• [Sumber]:
★ ★ ★

Barangkali melalui solusi di atas, diharapkan mampu mengembalikan jiwa nasionalisme pemuda Indonesia yang mulai pudar. Yang kiya harapkan tentunya, para pemuda tetap mengenal identitas dirinya sebagai warga negara Indonesia sejati.
28 Oktober ini adalah hari peringatan Sumpah Pemuda.  Di mana dalam puluhan tahun yang lalu para pemuda Indonesia mengikrarkan sumpahnya yang sebagaimana telah kita ketahui bersama. Akan tetapi, berbicara sumpah pemuda hari ini, seakan hanya terjebak pada ritual-seremonial. Sumpah pemuda seakan hanya dikenang sebagai menjadi nyanyian belaka yang mana kandungan maknanya tak dipahami lagi sebagaimana mestinya.

★ ★ ★

• [Bahan yang Disediakan]:
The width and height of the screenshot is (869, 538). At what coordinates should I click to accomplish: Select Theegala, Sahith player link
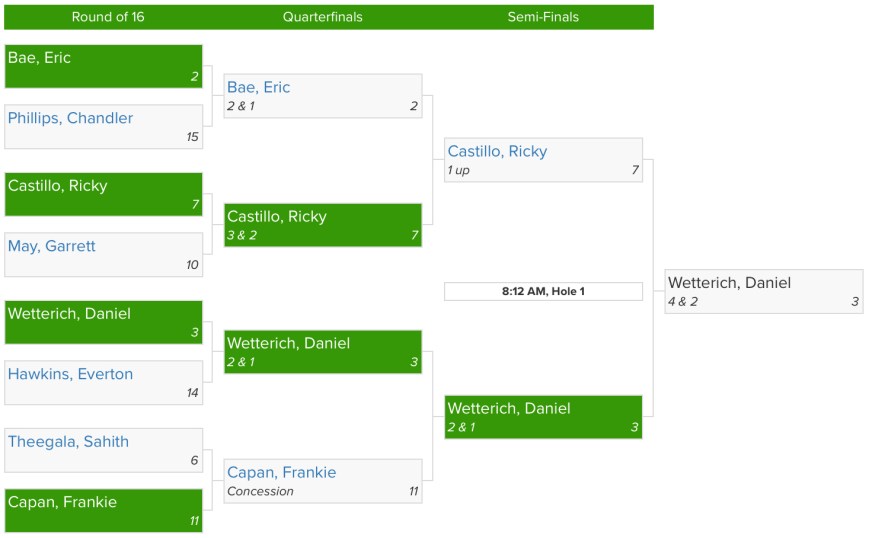(x=68, y=442)
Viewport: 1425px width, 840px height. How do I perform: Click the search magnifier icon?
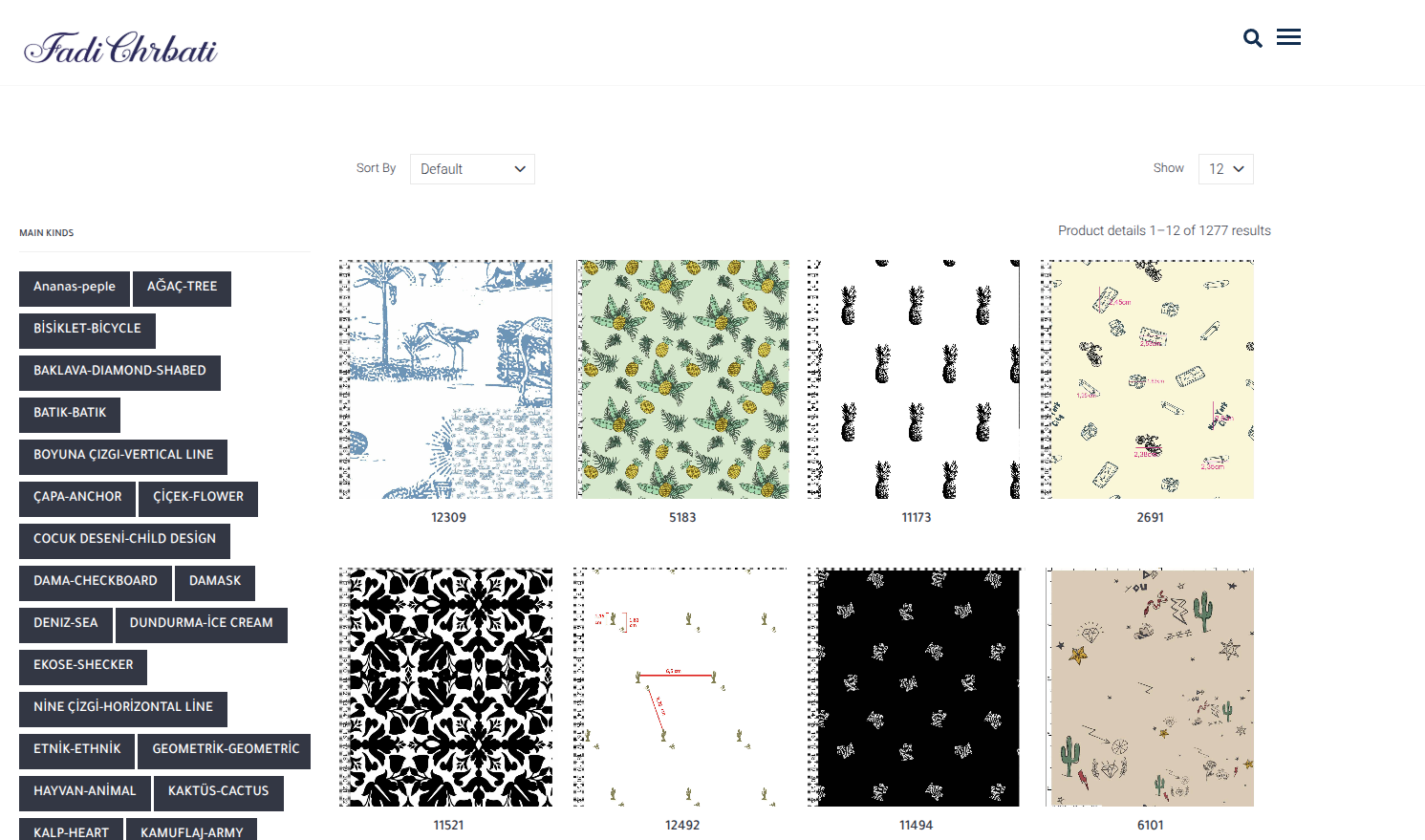pos(1252,38)
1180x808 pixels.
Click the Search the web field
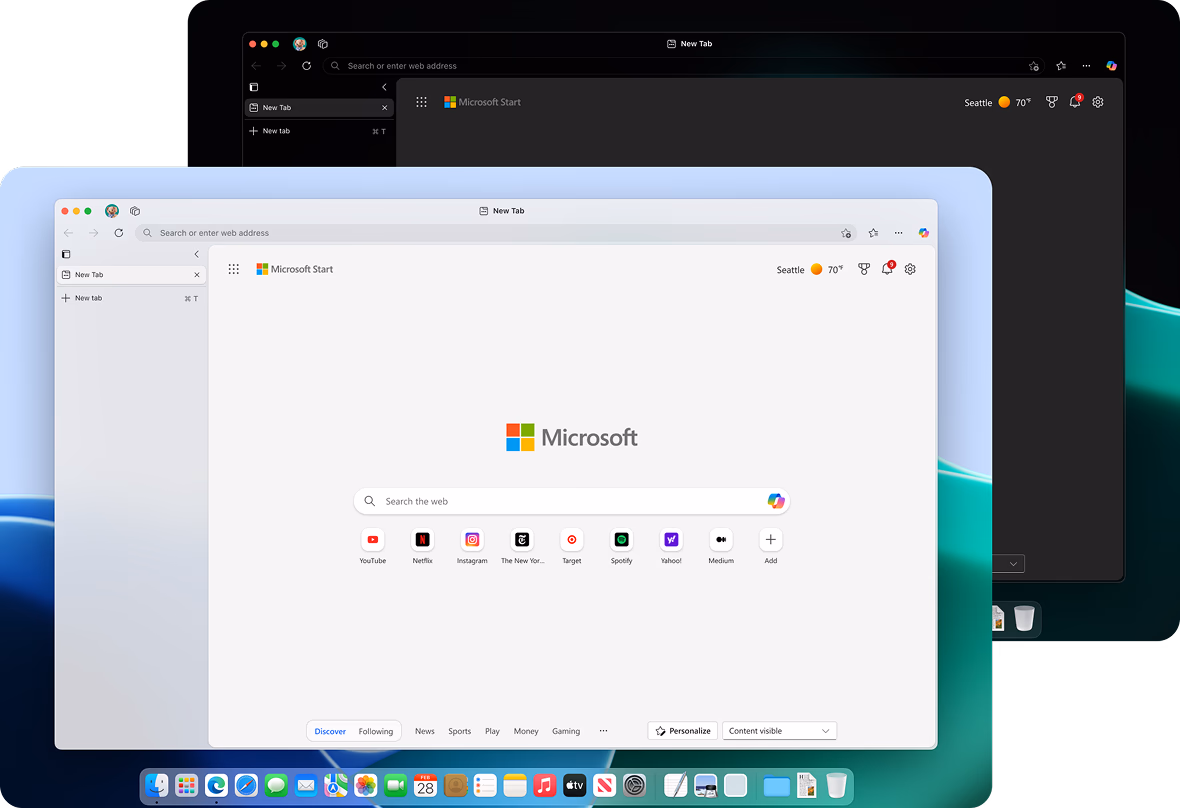(560, 501)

★ ★ ★

• [Tugas yang Dikerjakan]:
1/ Sebutkan semua kata dalam teks tentang Sumpah Pemuda yang mendapat akhiran -nya. Kata seperti "hanya", yang -nya-nya bagian dari kata dasar, tidak dihitung.
2/ Jawab pertanyaan berikut berdasarkan teks tentang Sumpah Pemuda:
(a) Pada tanggal berapa hari peringatan Sumpah Pemuda?
(b) Jiwa apa pada pemuda Indonesia yang disebut mulai pudar?
(c) Pada apa pembicaraan tentang sumpah pemuda hari ini seakan terjebak?
3/ Cetak ulang bagian teks tentang Sumpah Pemuda yang dimulai dengan "28 Oktober ini" dan berlanjut sampai "lagi sebagaimana mestinya.".

• [Hasil Pengerjaan Tugas]:
1/ tentunya, dirinya, sumpahnya, maknanya, mestinya

2/
(a) 28 Oktober
(b) Jiwa nasionalisme
(c) Ritual-seremonial

3/
28 Oktober ini adalah hari peringatan Sumpah Pemuda.  Di mana dalam puluhan tahun yang lalu para pemuda Indonesia mengikrarkan sumpahnya yang sebagaimana telah kita ketahui bersama. Akan tetapi, berbicara sumpah pemuda hari ini, seakan hanya terjebak pada ritual-seremonial. Sumpah pemuda seakan hanya dikenang sebagai menjadi nyanyian belaka yang mana kandungan maknanya tak dipahami lagi sebagaimana mestinya.